O dia seguinte

Reeleição de Erick Musso provoca mal-estar no governo e coloca à mostra sucessão estadual

A aprovação casada da reforma da Previdência do governador Renato Casagrande (PSB) e da emenda constitucional que garantiu a extensão do mandato do deputado Erick Musso (Republicanos) na Presidência da Assembleia Legislativa até 2023 teve desdobramentos inesperados já a partir do dia seguinte à consumação do provável acordo. Emenda aprovada, Erick de pronto se reelegeu, surpreendeu o cenário e desagradou o governador.  

De um lado, Erick avança, para surpresa da outra parte, e penetra em áreas até então sob o domínio de Casagrande, levando-o a adotar, apressadamente, medidas indispensáveis para manter o protagonismo nas eleições municipais e assegurar a sua própria sucessão, em 2022. As conversas em torno desse tema se intensificam e ficam a descoberto, cada um mostrando de que lado está. 

A destituição do seu líder na Assembleia, deputado Enivaldo dos Anjos (PSD), inserido no grupo do presidente e se colocando contrário a demandas do governo no âmbito do Departamento Estadual de Trânsito (Detran), faz parte dessas providências. Tem que ser considerado ainda o sinal vermelho aceso no Palácio Anchieta, pela inserção da imagem do ex-governador Paulo Hartung (sem partido) no vídeo publicitário divulgado por Erick Musso no dia seguinte à votação dos dois projetos. 
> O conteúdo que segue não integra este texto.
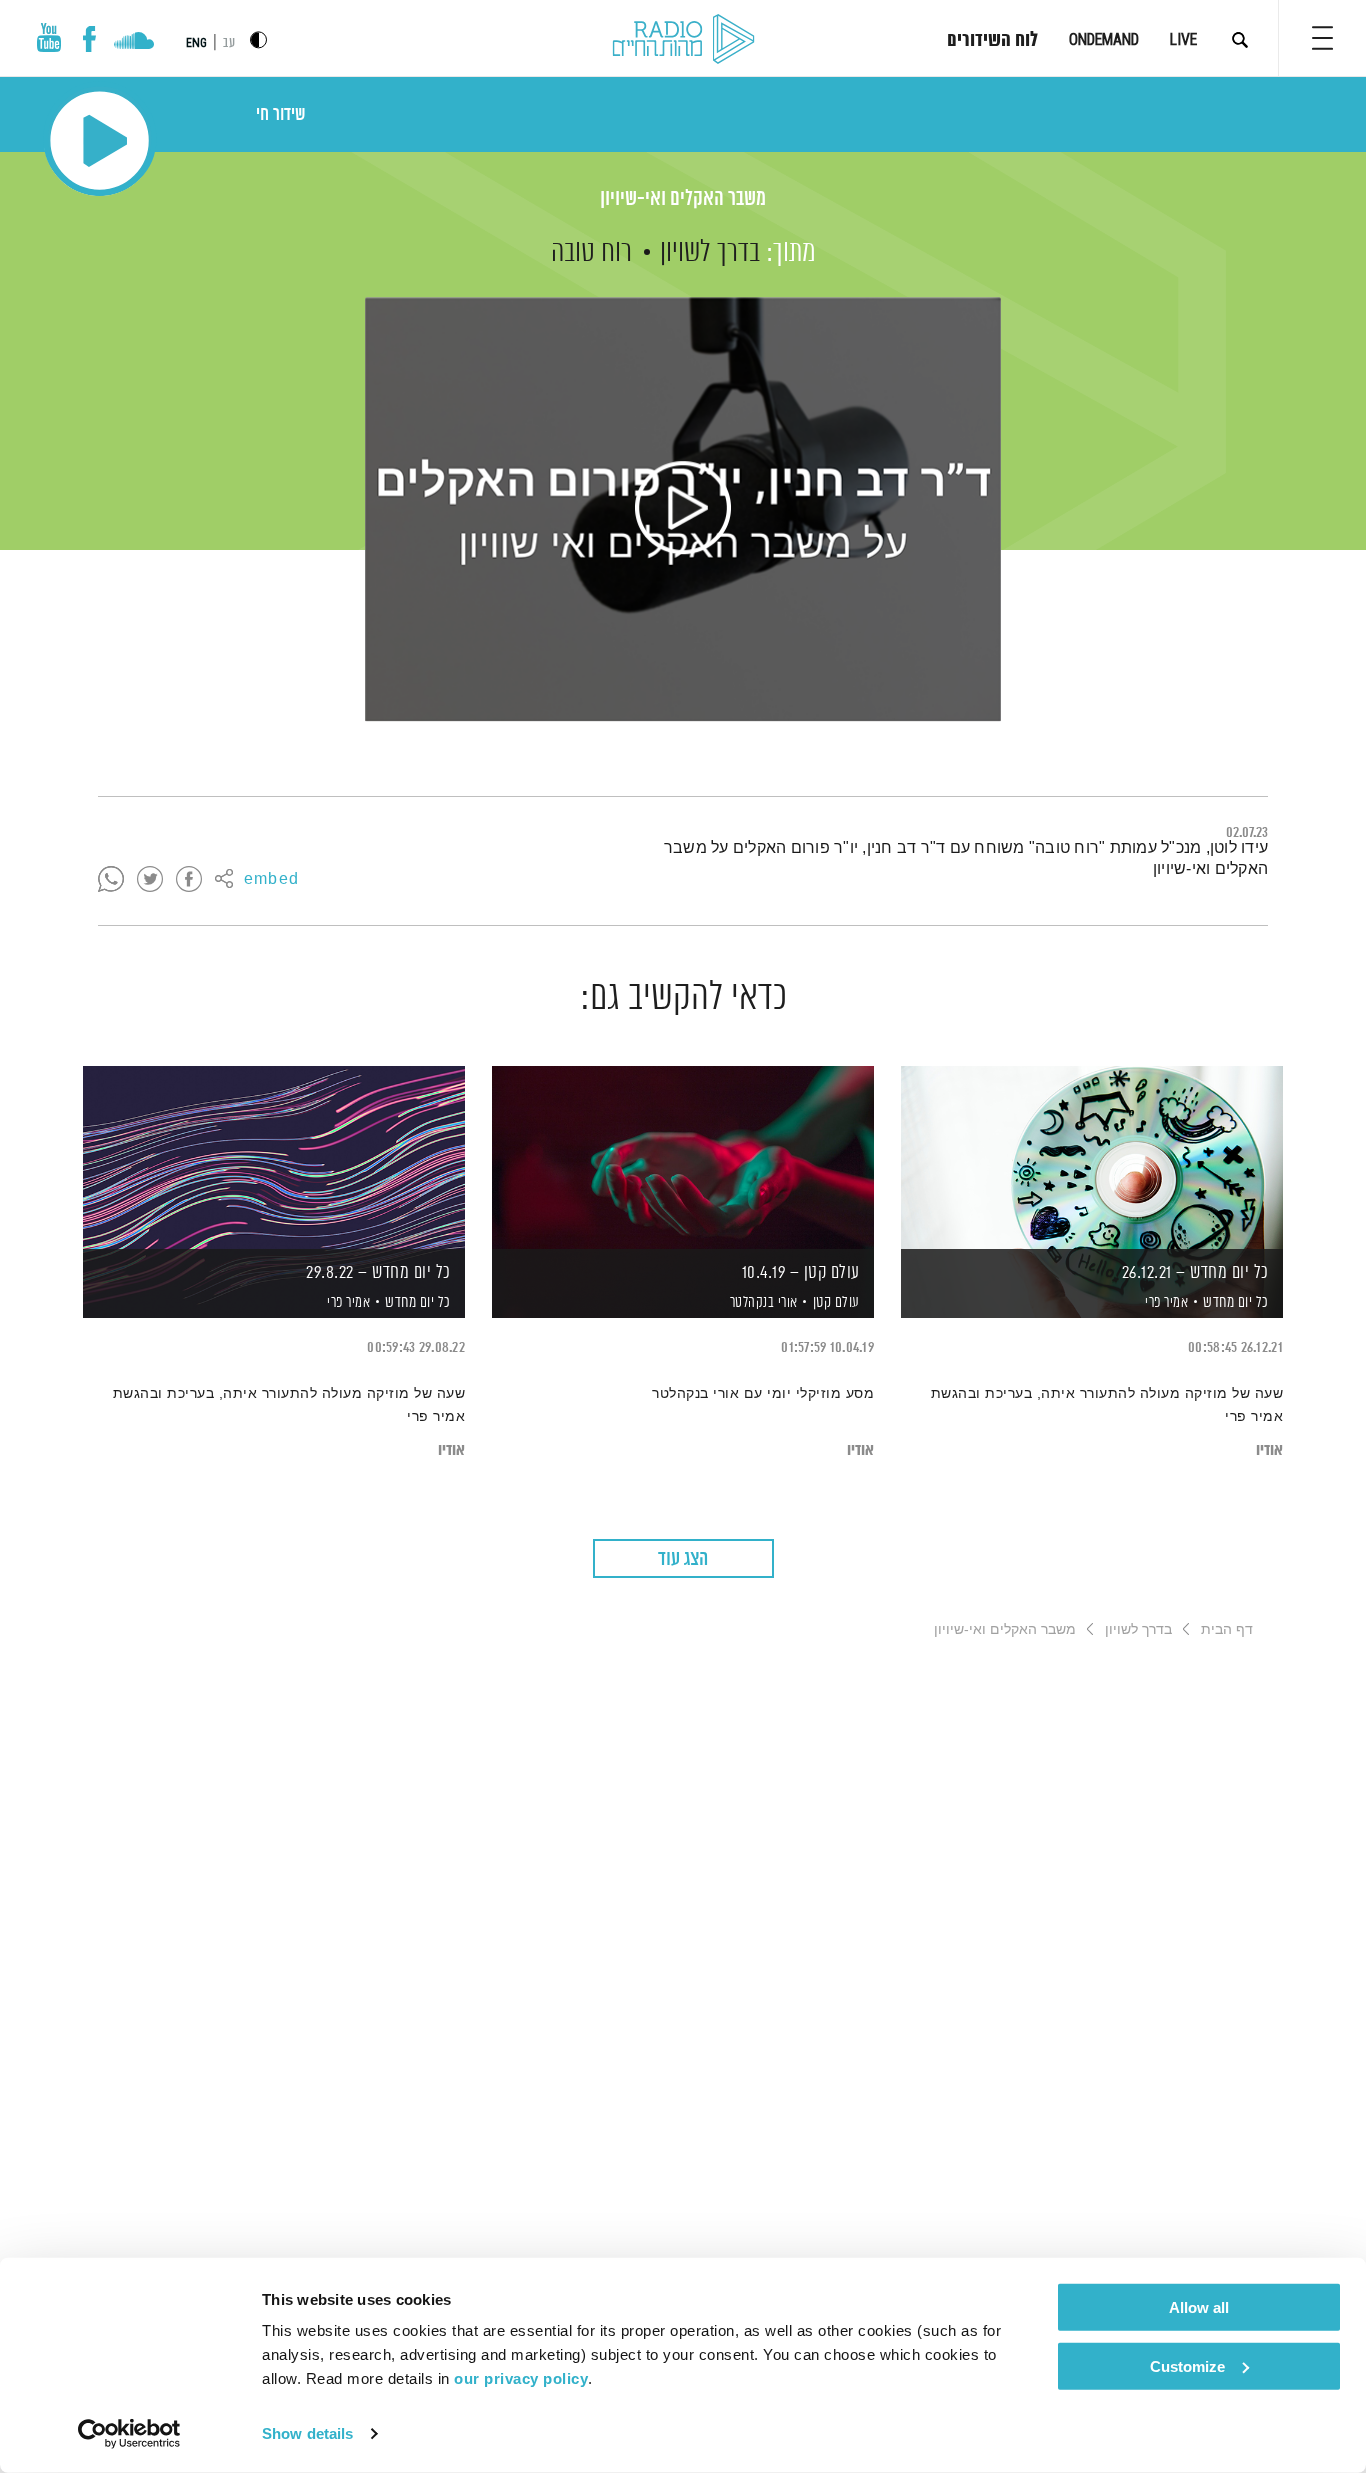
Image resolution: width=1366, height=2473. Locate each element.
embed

O receio é que o ex-governador, adversário de Casagrande, esteja se movimentando de forma a influenciar a política local, como ocorreu no último mês de outubro, por ocasião do lançamento da candidatura à Prefeitura de Vila Velha da empresária Tayana Dantas, que embora tenha morrido no nascedouro, não apagou o sinal de alerta no Palácio Anchieta. 

Seria especulação demasiada colocar o ex-governador na vanguarda dos avanços de Musso, mas, para avivar a memória, ressalte-se que o deputado rodou o Estado a bordo do helicóptero do então governador, entre 2017 e 2018, e que chegou a citá-lo como potencial candidato ao governo. Esses laços ainda podem estar bem atados, apesar de pessoas próximas a Erick afirmarem que “Hartung é passado”. O mercado não acredita nessa afirmativa.  

Especulações postas ao lado, mas nunca esquecidas, o fato é que Casagrande sentiu, além do susto, a quebra do controle que exercia, ou parecia exercer, no Legislativo. De posse de cerca de 300 cargos comissionados, Erick Musso soube jogar e aproveitou o momento oportuno, no qual goza de prestígio em regiões do interior onde, ao entregar obras, vestiu o papel mais apropriado a ocupantes do Poder Executivo. 

A atitude de Erick Musso, com muita propriedade questionada do ponto de vista ético, demonstra que as candidaturas à sucessão estadual começam a ser colocadas de forma mais aberta, ele próprio à frente de um grupo que pretende passar à frente dos movimentos de reeleição de Renato Casagrande. Por falta de uma articulação mais precisa, o governador levou uma rasteira.